在本单位连续工作满10年、距离法定退休年龄不足10年两种情形下,事业编员工都可以依法要求订立“聘用至退休合同”。那么对于未达到“双十年”的中年员工合同到期不续签是否赔偿(甚至有些单位会为“妥善起见”,还会让员工期满后继续工作几个月)?如何赔偿?


《事业单位人事管理条例》对此情形并未规定,司法实践对此莫衷一是,尚未见按劳动合同法相关规定赔偿离职经济赔偿案例。


根据《最高人民法院关于事业单位人事争议案件适用法律等问题的答复》《最高人民法院关于人民法院审理事业单位人事争议案件若干问题的规定》相关规定,“适用《中华人民共和国劳动法》的规定处理”是指人民法院审理事业单位人事争议案件的程序运用《中华人民共和国劳动法》的相关规定。人民法院对事业单位人事争议案件的实体处理应当适用人事方面的法律规定,但涉及事业单位工作人员劳动权利的内容在人事法律中没有规定的,适用《中华人民共和国劳动法》的有关规定。


笔者通过alpha数据库检索北京地区司法案例,仅发现一例支持离职经济赔偿案例。北京市朝阳区人民法院刘静与中国航空综合技术研究所劳动争议一审民事判决书【案号为(2020)京0105民初70654号】中,法院认为,事业单位非法解除与实行聘用制的工作人员劳动合同应支付相应经济赔偿。
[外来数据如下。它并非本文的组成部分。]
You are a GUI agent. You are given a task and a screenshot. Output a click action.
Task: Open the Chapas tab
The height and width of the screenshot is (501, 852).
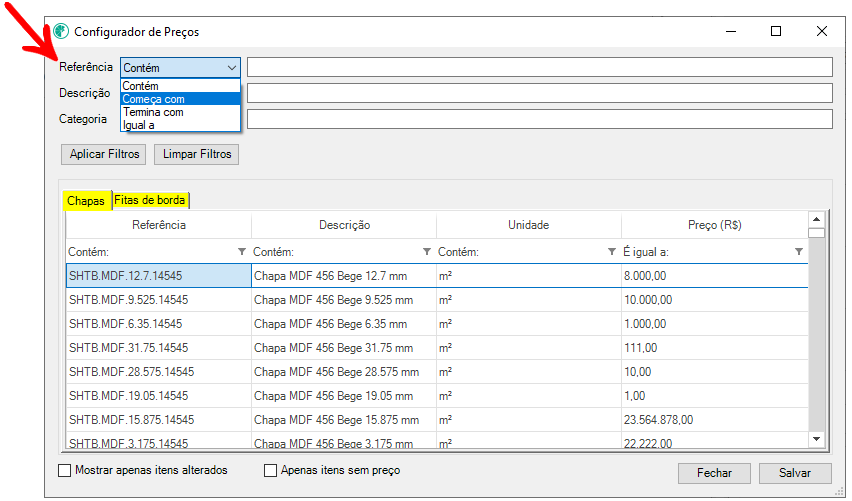pyautogui.click(x=86, y=201)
但问题是聘用合同到期终止不续约需要赔偿吗?笔者认为,应当适用《劳动合同法》第47条规定给予离职者经济赔偿。否则,就会造成非事业编普通劳动者可以享受离职赔偿,而同样为单位工作多年的事业编劳动者却只能中年失业、分文不得,有违民法公平原则。同时,医院也要考虑到,离职劳动者作为科研成果成功工业转化的专利发明者,应继续享受相关专利分红、收入直至权利用尽。


(三)国家、省市业务骨干辞职,医院只能放人吗?


培养了十年的学科带头人,说走就走,去民营医院拿三倍年薪。竞业限制协议签了没用,培养费追不回来,团队散了,科室垮了——医院成了人才的“黄埔军校”?


医院手里至少有三张牌可打:


1.对核心骨干,聘用合同采用“脱密期+竞业限制+服务期”组合拳

服务期覆盖培养投入(进修、访学、专项培训)。竞业限制覆盖离职后2年,务必按月支付补偿(建议约定为离职前工资的30%)。如果竞业限制范围约定过宽(如“不得在任何医疗机构工作”),容易被法院认定无效。脱密期覆盖离职前6-12个月,逐步剥离核心信息接触权限。


2.知识产权与科研成果归属

在聘用合同中增设"知识产权与科研成果"专章,明确:在职期间完成的职务发明、论文、课题成果归医院所有;离职时须移交全部科研资料、原始数据、在研项目;违反约定的,医院有权追偿损失并主张违约金。


3.柔性留人的制度设计

(1)学科带头人工作室制度。给予独立科研经费、团队组建权、绩效分配自主权。

(2)延期退休/返聘。对达到退休年龄的骨干,协商返聘或柔性引进。

(3)多点执业备案管理。允许骨干在院外执业,但须报备、收入按比例分成。

(4)股权激励/项目跟投。对重大科研成果转化给予团队股权或收益分成。